We now have roughly five thousand unwanted pets in shelters that arrived this year. We now have to worry about the cost to take care of these dogs, to walk them, to get their vaccines and eventually find them a home. For this example let’s say we can do all this for $100 which is highly unlikely as the cost is probably closer to $300-$500 a dog. If it is $100 a dog, we need $500,000 a year to spend on unwanted pets alone. It is safe to say that the shelters, the cities, and the counties do not have this money and donations are not going to be able to cover this cost. The question we want to answer is how much money would it take to stop the problem at its root and make sure the first group of dogs do not have puppies?
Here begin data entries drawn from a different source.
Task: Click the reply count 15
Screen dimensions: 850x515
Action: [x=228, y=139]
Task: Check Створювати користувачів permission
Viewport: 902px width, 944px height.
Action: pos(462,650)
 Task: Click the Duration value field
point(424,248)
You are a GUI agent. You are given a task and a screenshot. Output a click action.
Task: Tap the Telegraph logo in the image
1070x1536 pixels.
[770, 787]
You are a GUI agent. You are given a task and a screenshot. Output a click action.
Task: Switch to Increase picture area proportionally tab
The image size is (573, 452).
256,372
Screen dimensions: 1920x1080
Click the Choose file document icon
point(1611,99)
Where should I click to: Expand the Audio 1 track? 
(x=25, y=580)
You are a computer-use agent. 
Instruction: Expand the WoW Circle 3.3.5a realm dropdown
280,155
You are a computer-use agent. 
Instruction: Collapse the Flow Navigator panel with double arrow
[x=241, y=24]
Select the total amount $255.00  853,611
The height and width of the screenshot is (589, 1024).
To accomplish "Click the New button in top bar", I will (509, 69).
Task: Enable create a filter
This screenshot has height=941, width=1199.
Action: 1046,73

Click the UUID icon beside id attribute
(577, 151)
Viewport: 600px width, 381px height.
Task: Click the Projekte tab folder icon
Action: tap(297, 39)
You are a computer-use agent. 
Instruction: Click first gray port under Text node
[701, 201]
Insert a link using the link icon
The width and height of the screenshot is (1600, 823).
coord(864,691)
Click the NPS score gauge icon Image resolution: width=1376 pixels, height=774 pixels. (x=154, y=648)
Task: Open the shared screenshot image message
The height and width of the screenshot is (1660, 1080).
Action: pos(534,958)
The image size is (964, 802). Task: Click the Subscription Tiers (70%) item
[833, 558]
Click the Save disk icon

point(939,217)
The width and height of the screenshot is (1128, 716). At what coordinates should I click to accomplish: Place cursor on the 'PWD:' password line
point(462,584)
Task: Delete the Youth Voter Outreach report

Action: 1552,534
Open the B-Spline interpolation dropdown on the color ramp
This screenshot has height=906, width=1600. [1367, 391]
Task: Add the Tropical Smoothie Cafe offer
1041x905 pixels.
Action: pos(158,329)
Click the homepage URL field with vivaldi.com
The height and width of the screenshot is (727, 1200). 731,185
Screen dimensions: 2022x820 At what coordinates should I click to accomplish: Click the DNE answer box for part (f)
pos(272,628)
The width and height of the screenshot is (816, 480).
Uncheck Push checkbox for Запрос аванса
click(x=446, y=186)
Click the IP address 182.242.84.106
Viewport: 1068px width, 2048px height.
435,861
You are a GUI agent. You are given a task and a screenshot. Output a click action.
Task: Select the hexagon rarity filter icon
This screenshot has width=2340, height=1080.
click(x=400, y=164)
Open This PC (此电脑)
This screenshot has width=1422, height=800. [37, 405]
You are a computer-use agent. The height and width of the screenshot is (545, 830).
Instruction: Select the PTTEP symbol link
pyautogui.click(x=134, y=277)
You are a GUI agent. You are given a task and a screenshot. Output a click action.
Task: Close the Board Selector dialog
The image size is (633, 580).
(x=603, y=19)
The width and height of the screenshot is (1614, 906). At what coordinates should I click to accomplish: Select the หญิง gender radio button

The answer is it costs nothing. It costs zero dollars if you can keep your dog from becoming pregnant. You don’t even have to spay or neuter them if you keep them on a leash, keep them in your house, or keep them confined, but if you do let your dog run around outside you should have them spayed or neutered. If we are able to do our spay and neuter program for $100 we’re only talking about $20,000 instead of the original $500,000. This is a cost that the humane society and the pet center can cover. It comes down to personal responsibility to spay or neuter our pets and to control the pet population. If we never let our dogs breed we won’t have the problem of overpopulation. The other thing we can do is support the Pennsylvania Pet Center, the Danville Area Humane Society, and SPCAs because they can’t do it alone. If we take responsibility and avoid shifting the responsibility to the shelters we can eliminate this problem easily.

Call the Pennsylvania Pet Center or the Danville Area Humane Society because they have lots of programs for spays and neuters and other ways to help. If you are looking for a new dog, go to the shelters and adopt, and if we all take care of our pets we can eliminate pet overpopulation.